Questionnaires: Psychological/Psychiatric, neurological and gynecological/urological assessments
Assessing sexual function (e.g. SIS/SES), depression and anxiety (HADS), childhood trauma (CTQ) and life quality (WHOQOL-BREF). In a semi-structured interview sociodemographic data, drug history and sexual characteristics are captured.
Time frame: Data collection and avaluation through study completion. Data collection (examinations) will take 1 day (max 2) per subject. Data evaluation of all collected data will take about 1 year.
Clinical examinations: Psychological/Psychiatric, neurological and gynecological/urological assessments
1. Neuro)psychological assessment using standardized clinical interviews (e.g. MINI, SOMS). 2. Neurological examination: Standardized clinical neurological examination as well as neurophysiological measurements will be conducted (Pudenus-SEP, ENoG, clinical EEG). 3. Gynecological/urological examination: Standard clinical investigation including ultrasound of the genital organs will be conducted to look for any somatic pathology (e.g. varices, tumors).
Time frame: Data collection and avaluation through study completion. Data collection (examinations) will take 1 day (max 2) per subject. Data evaluation of all collected data will take about 1 year.

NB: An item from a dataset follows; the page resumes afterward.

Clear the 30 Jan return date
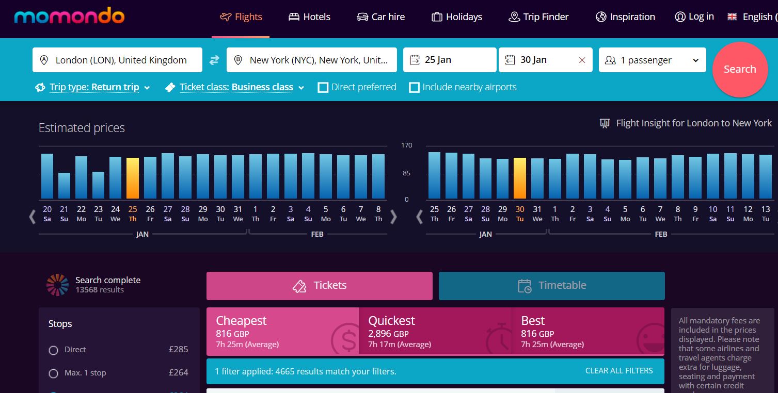 582,60
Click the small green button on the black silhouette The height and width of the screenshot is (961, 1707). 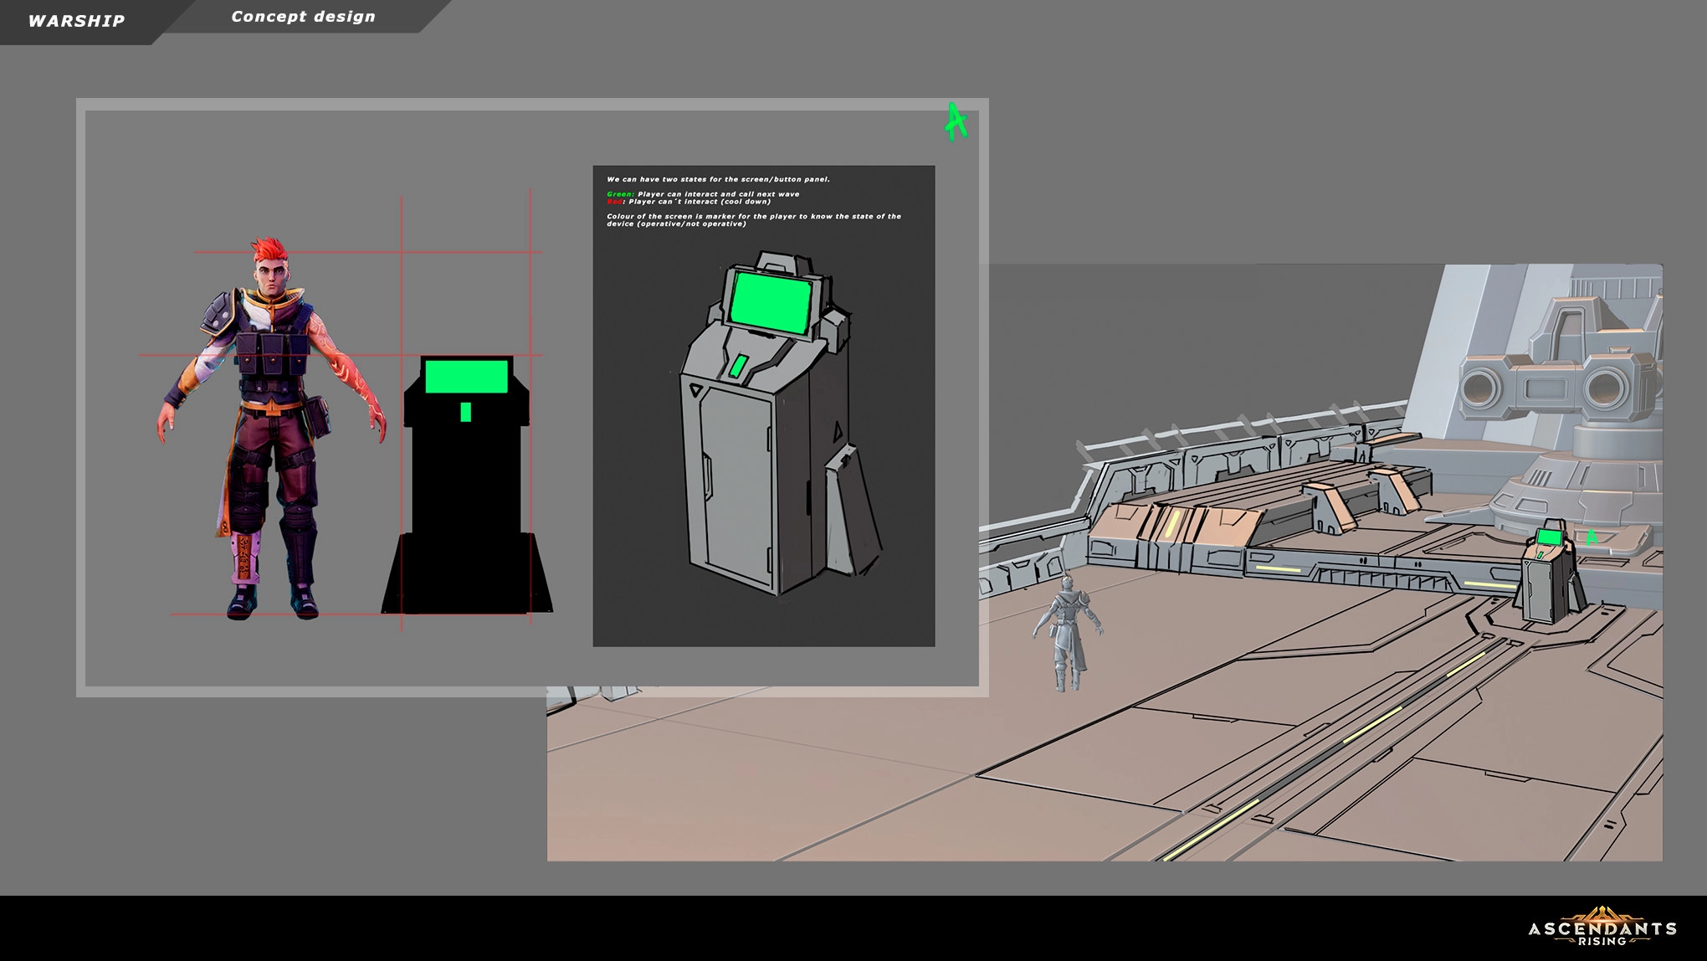click(466, 412)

Clinical and experimental imaging (MRI, fMRI)
1. Structural MRI of the pelvis is conducted to rule out any anatomical pathologies underlying PGAD (e.g. varices). 2. Structural MRI of the lumbosacral spinal cord to look for any pathologies on the spinal level (esp. spinal level S2-4 (e.g. Tarlov cysts)). 3. High-resolution structural MRI (T1) including brain stem will be applied to all participants in order to explore alterations in gray matter volume or density. 4. Structural differences in white matter will be assessed using a high-resolution DTI sequence. In addition to standard voxel-wise comparison of DTI derived parameters for white matter microstructural integrity, a tractography-based analysis will test for alterations in structural connectivity. 5. Resting-state functional MRI including brain stem scans will evaluate abnormal brain circuitry at rest (resting-state functional connectivity, RSFC). 6. Functional MRI to assess brain response towards sexual cue reactivity.
Time frame: Data collection and avaluation through study completion. Data collection (examinations) will take 1 day (max 2) per subject. Data evaluation of all collected data will take about 1 year.

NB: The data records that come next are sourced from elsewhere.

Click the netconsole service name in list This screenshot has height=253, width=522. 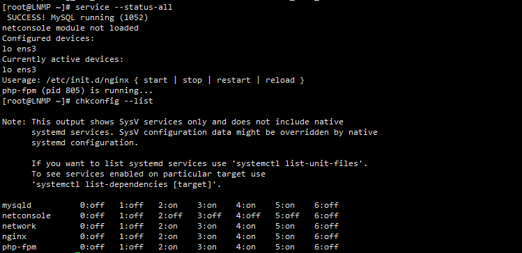26,215
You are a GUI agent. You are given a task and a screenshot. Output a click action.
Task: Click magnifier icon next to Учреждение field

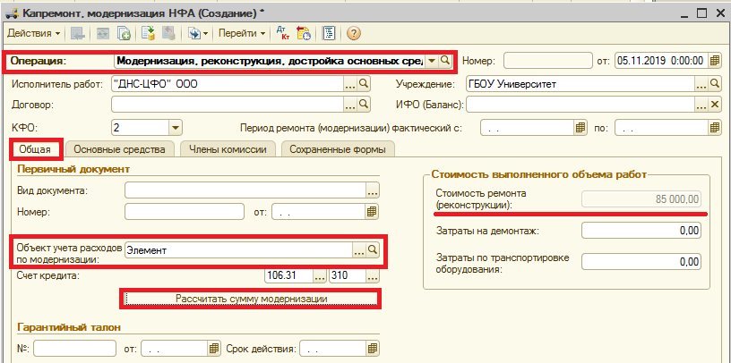click(715, 83)
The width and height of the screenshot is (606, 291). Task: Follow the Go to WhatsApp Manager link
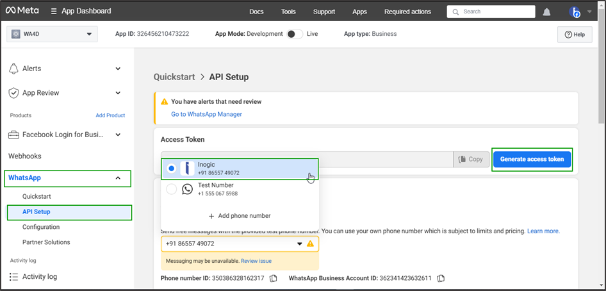(x=206, y=114)
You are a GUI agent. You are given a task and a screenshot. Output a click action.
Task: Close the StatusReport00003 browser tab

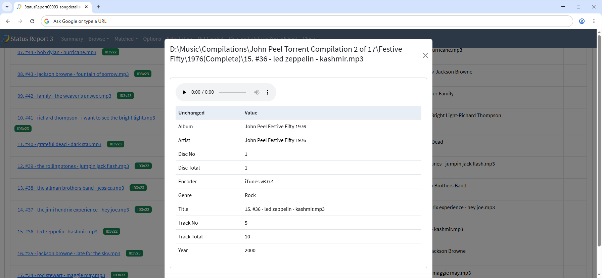[86, 7]
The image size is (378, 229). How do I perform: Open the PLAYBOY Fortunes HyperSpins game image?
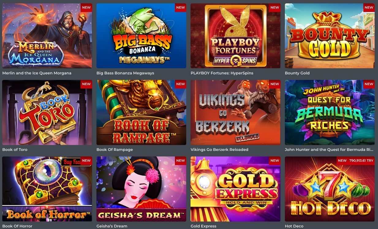click(235, 36)
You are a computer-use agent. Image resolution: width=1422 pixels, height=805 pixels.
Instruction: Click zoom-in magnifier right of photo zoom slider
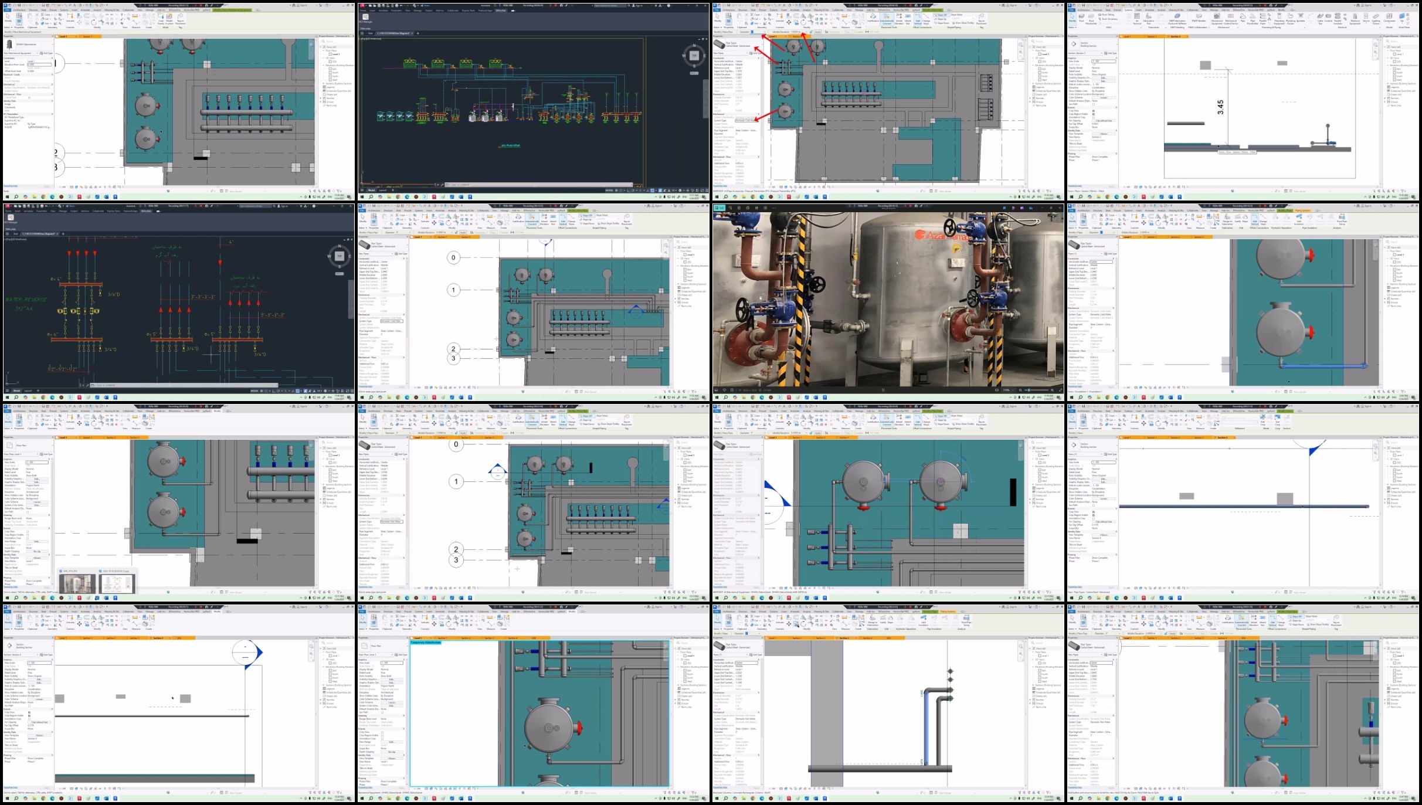(1052, 390)
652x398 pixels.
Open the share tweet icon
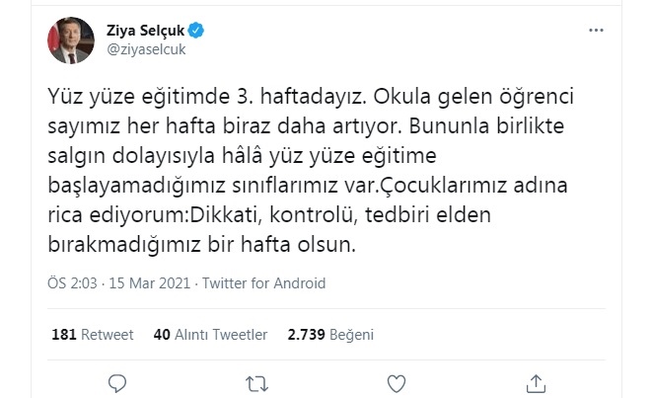(x=537, y=382)
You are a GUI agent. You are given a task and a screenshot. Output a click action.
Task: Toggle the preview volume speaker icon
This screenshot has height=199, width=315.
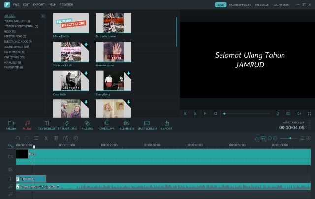tap(298, 114)
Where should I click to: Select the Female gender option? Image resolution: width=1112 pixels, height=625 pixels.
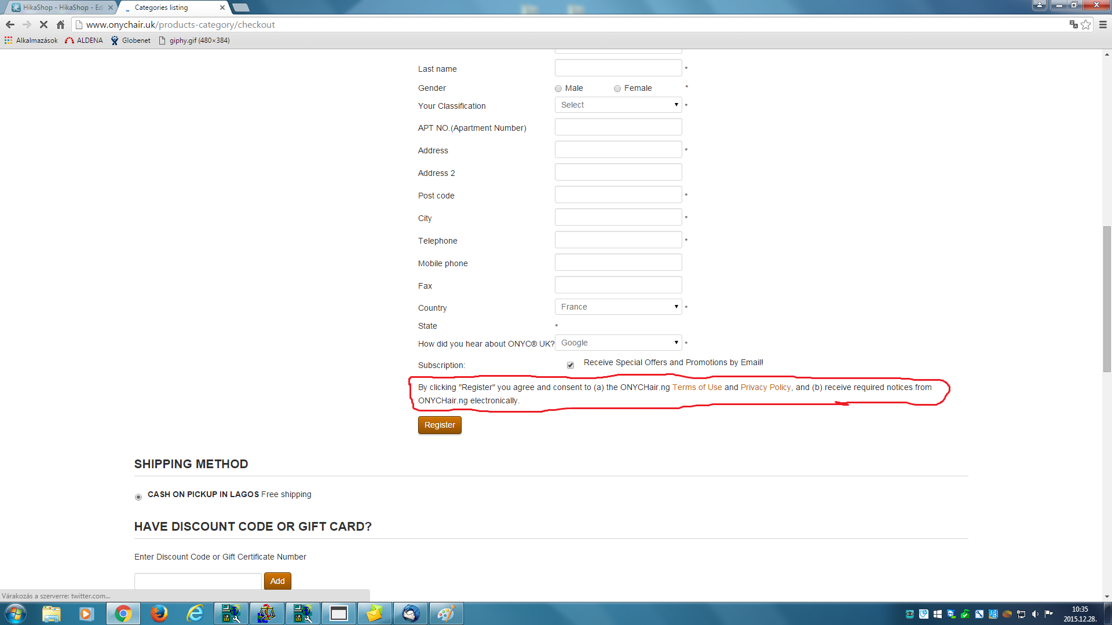click(x=617, y=89)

Laboratory assessments (blood samples)
Blood sample will be analyzed to evaluate (epi-)genetic markers of increased central excitability or decreased inhibition including specific parameters of the serotonin-, dopamine- and endocannabinoid system
Time frame: Data collection and avaluation through study completion. Data collection (examinations) will take 1 day (max 2) per subject. Data evaluation of all collected data will take about 1 year.